Politik und Standort
RECHT AKTUELL
Anders als in der Einzelzwangsvollstreckung gilt im Insolvenzverfahren nicht das Prinzip „wer zuerst kommt, mahlt zuerst“, sondern es soll die bestmögliche, gleichmäßige Befriedigung der Gläubiger in ihrer Gesamtheit erreicht werden. Das bedeutet aber nicht, dass alle Gläubiger auch identisch behandelt werden. Abhängig von Art und Entstehungszeitpunkt der Forderung werden vielmehr Gläubigergruppen gebildet, die unterschiedliche Rechte und Befriedigungsaussichten haben.
Aussonderungsberechtigte Gläubiger können geltend machen, dass ein Gegenstand nicht zur Insolvenzmasse gehört und auf dieser Grundlage vom Insolvenzverwalter die Herausgabe des Gegenstandes verlangen. Das sollte so früh wie möglich geschehen. Da der Gegenstand nicht zur Insolvenzmasse gehört, sind aussonderungsberechtigte Gläubiger keine Insolvenzgläubiger und melden Ihre Forderung nicht zur Tabelle an. Ein Aussonderungsrecht wird insbesondere durch das Eigentum begründet.
Wird eine Ware unter (einfachem) Eigentumsvorbehalt verkauft und ist die Bezahlung ausgeblieben, begründet dies grundsätzlich ein Aussonderungsrecht, denn der Vorbehaltsverkäufer bleibt in dem Fall Eigentümer. Der Insolvenzverwalter hat jedoch die Wahl, ob er den Kaufvertrag erfüllen (und damit die noch ausstehenden Raten als Masseverbindlichkeiten bezahlen) oder die Erfüllung ablehnen möchte.
Absonderungsberechtigte Gläubiger können zwar nicht die Herausgabe eines Gegenstandes verlangen, sie sind aber berechtigt, sich aus dem Erlös, den ein bestimmter Gegenstand eingebracht hat, vorab zu befriedigen. Zur Gruppe der absonderungsberechtigten Gläubiger gehören beispielsweise Gläubiger, die ein Pfandrecht über einen Gegenstand in der Masse zur Sicherung eines Anspruchs haben.
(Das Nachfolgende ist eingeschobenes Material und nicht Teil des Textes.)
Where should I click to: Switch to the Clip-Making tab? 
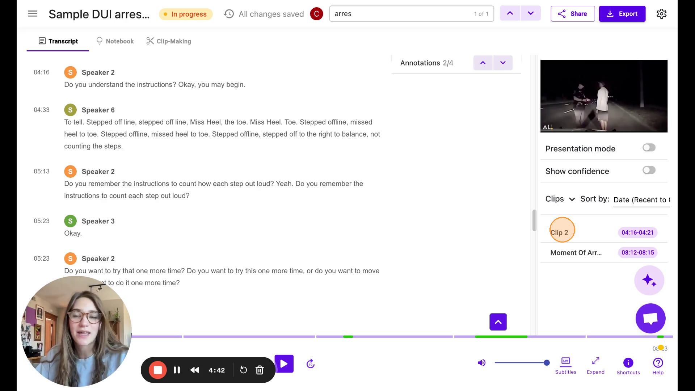pyautogui.click(x=169, y=41)
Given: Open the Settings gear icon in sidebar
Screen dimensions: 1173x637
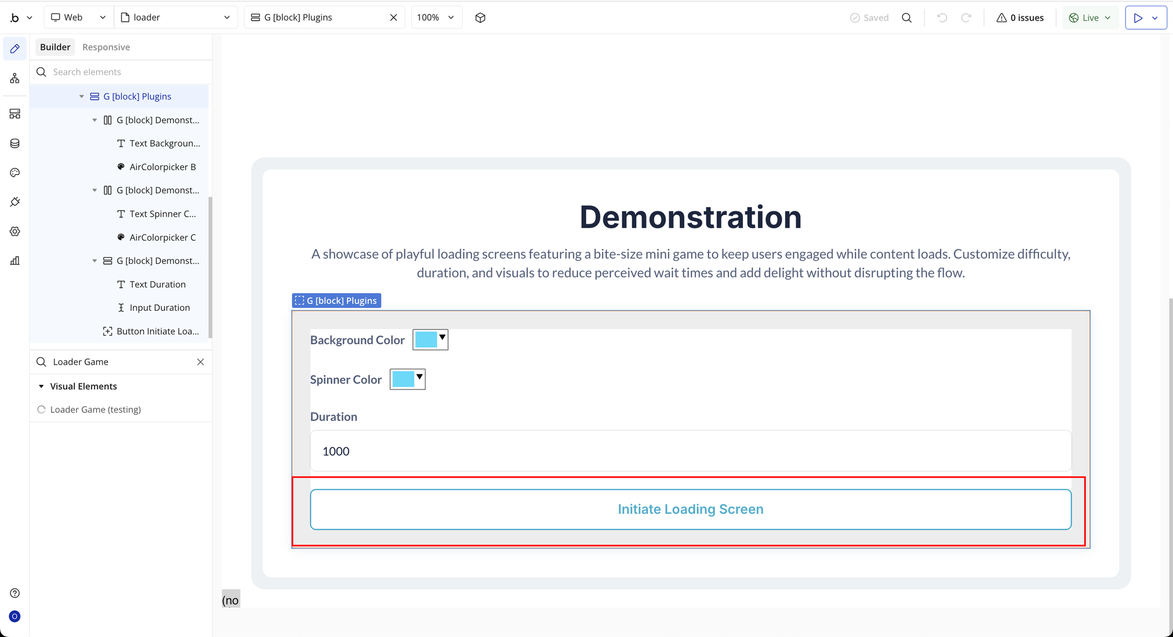Looking at the screenshot, I should (15, 231).
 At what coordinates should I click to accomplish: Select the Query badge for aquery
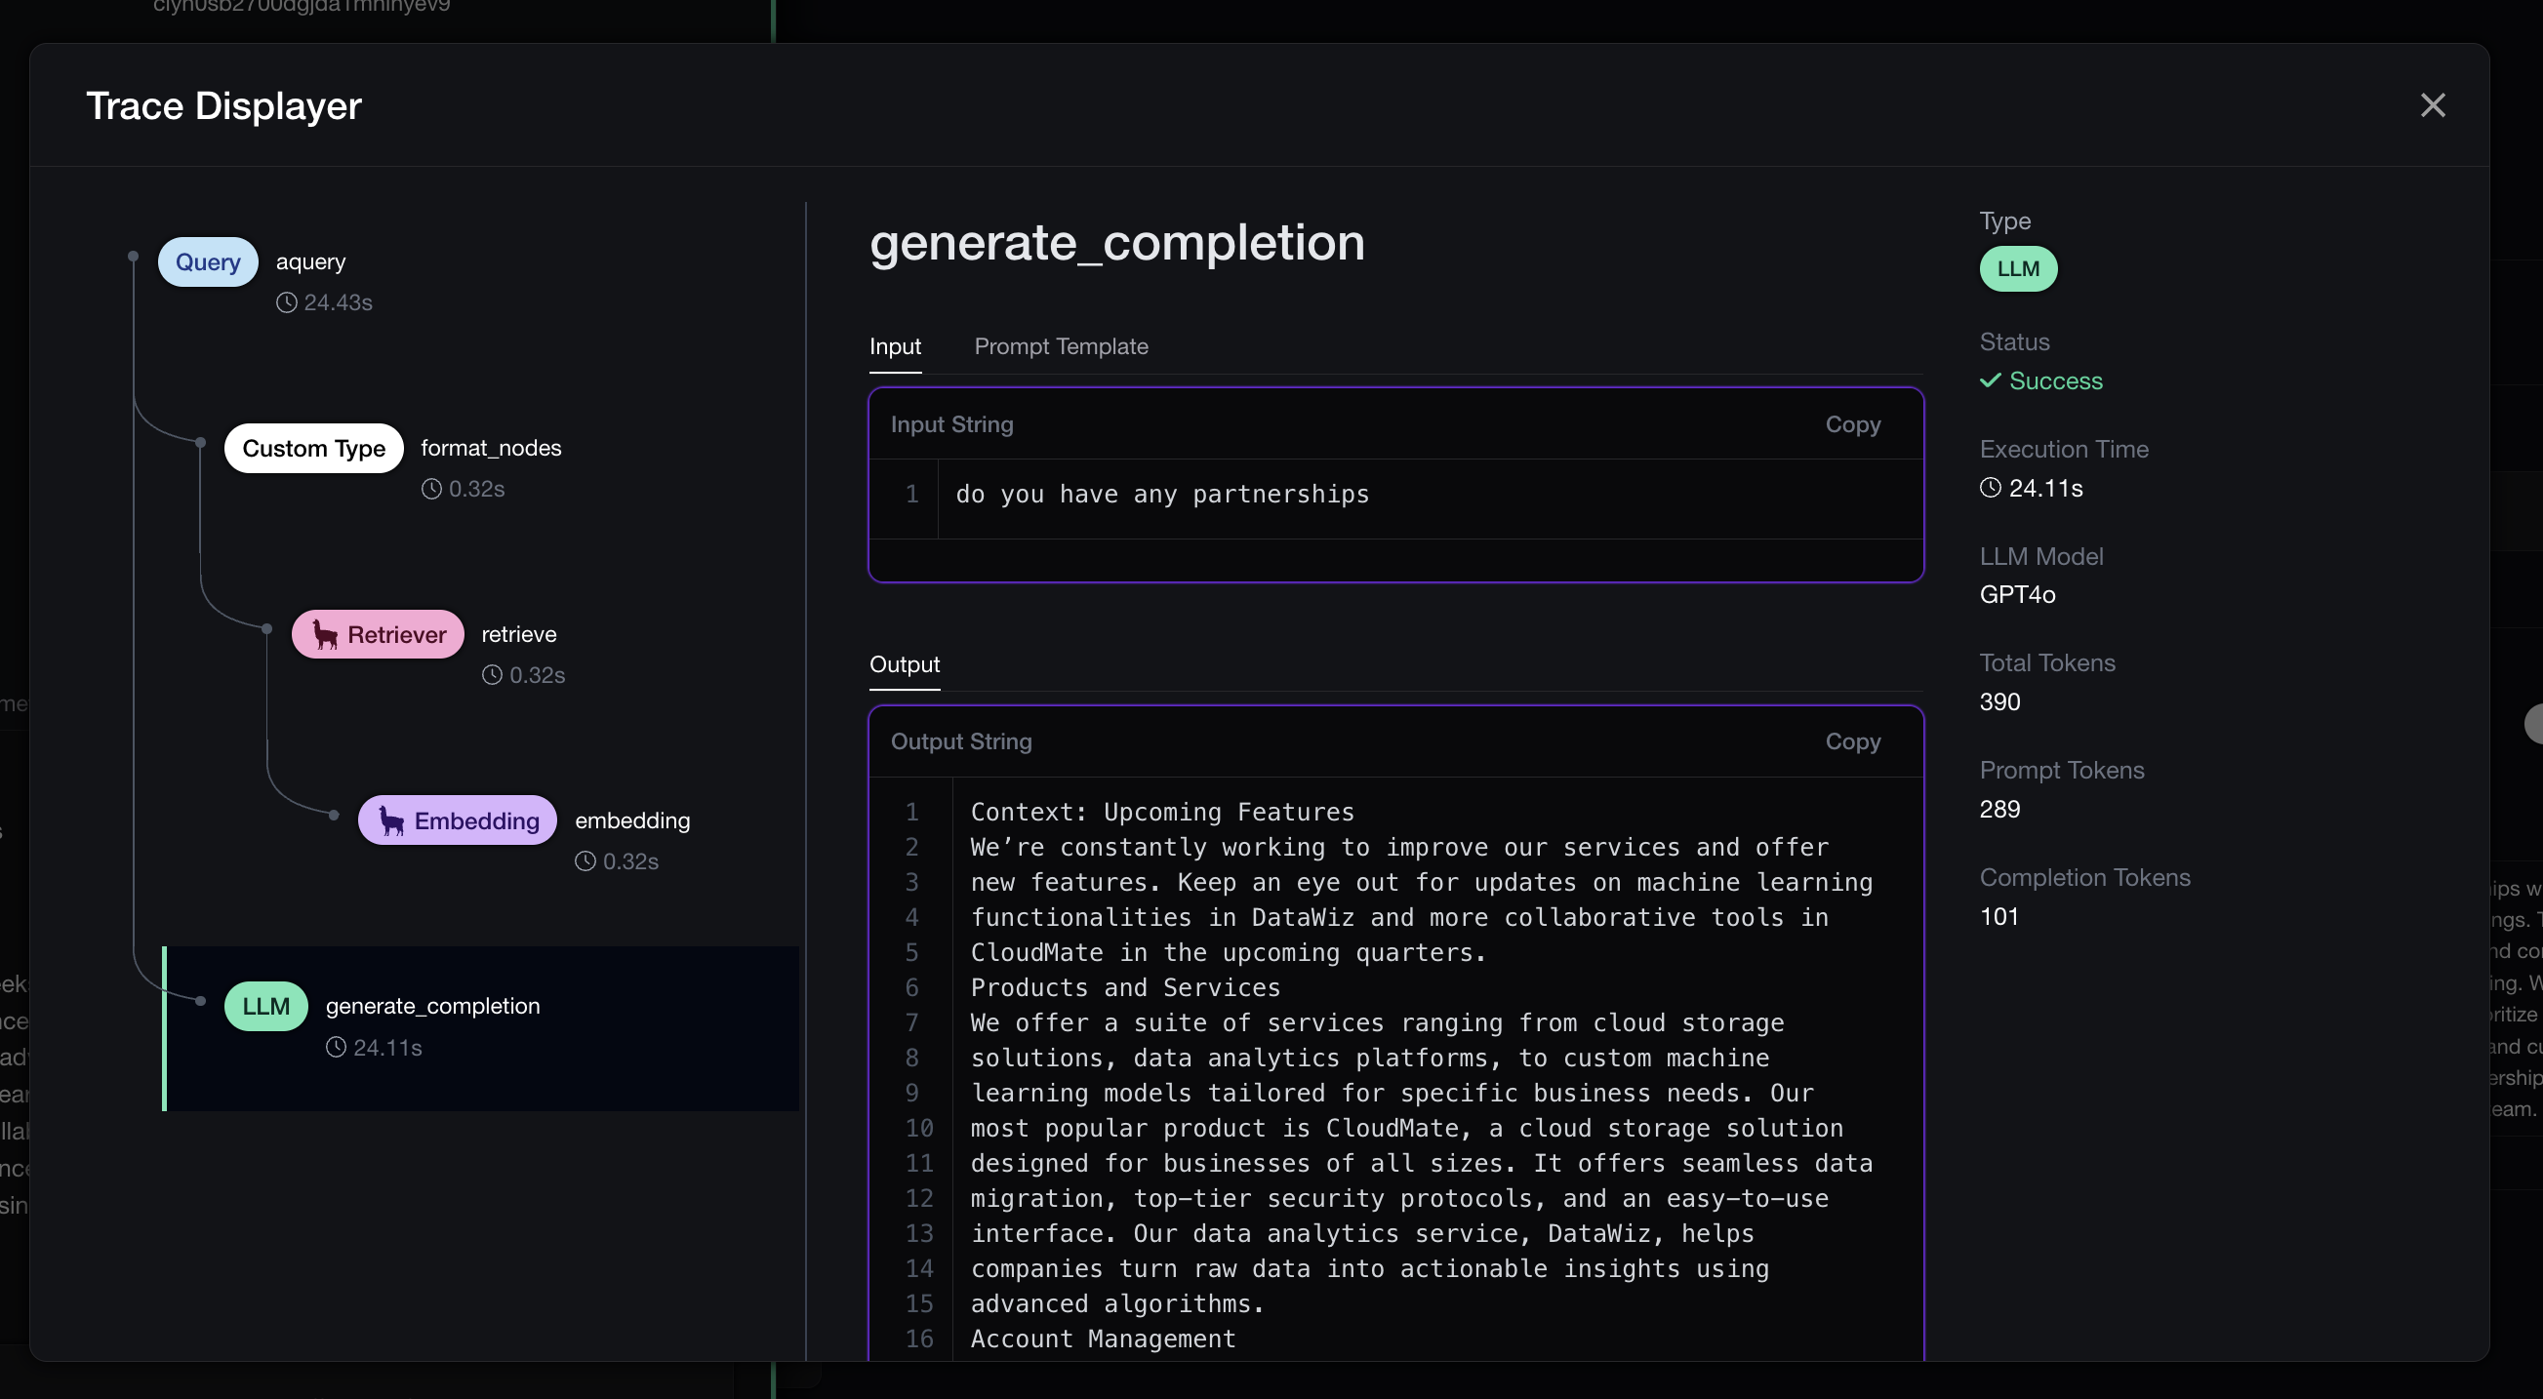(207, 262)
Auch eine Sicherungsübereignung, Hypothek oder Grundschuld begründet ein Absonderungsrecht, ebenso der verlängerte Eigentumsvorbehalt mit Verarbeitungs-, Verbindungs-, Vermischungs- oder Vorausabtretungsklausel. Wenn es jedoch nicht zum Verlust des Eigentums gekommen ist, etwa weil die Ware noch im Lager vorhanden ist, liegt aber auch im Fall des verlängerten Eigentumsvorbehaltes ein Aussonderungsrecht vor. Auch das Absonderungsrecht sollte frühzeitig gegenüber dem Insolvenzverwalter geltend gemacht werden. Wird die Gläubigerforderung durch die Verwertung nicht vollständig befriedigt, kann der Gläubiger diesen Differenzbetrag als Insolvenzgläubiger zur Tabelle anmelden.
Massegläubiger sind diejenigen Gläubiger, deren Ansprüche erst nach Verfahrenseröffnung begründet und durch das Verfahren selbst veranlasst worden sind. Zu den Masseforderungen gehören insbesondere die Verfahrenskosten und Verbindlichkeiten, die der (vorläufige) Insolvenzverwalter nach Bestellung für die Masse begründet. Masseverbindlichkeiten werden, soweit das der Umfang der Insolvenzmasse zulässt, in voller Höhe befriedigt.
Insolvenzgläubiger werden alle Gläubiger genannt, die zur Zeit der Eröffnung des Insolvenzverfahrens einen Vermögensanspruch gegen den Schuldner haben. Der Anspruch braucht zu diesem Zeitpunkt nur begründet, nicht aber fällig zu sein. Die Forderungen der Insolvenzgläubiger werden quotenmäßig aus der verbleibenden Insolvenzmasse bedient. Die Quote ergibt sich aus dem Verhältnis der noch vorhandenen Vermögenswerte zur Summe aller Verbindlichkeiten.
Nachrangige Insolvenzgläubiger werden nur noch bedient, wenn nach Befriedigung aller anderen Gläubiger noch etwas von der Insolvenzmasse übrig ist. Dies ist jedoch nur selten der Fall. Nachrangige Insolvenzforderungen sind zum Beispiel die seit Verfahrenseröffnung laufenden Zinsen oder die Kosten, die den einzelnen Gläubigern durch ihre Teilnahme am Insolvenzverfahren erwachsen.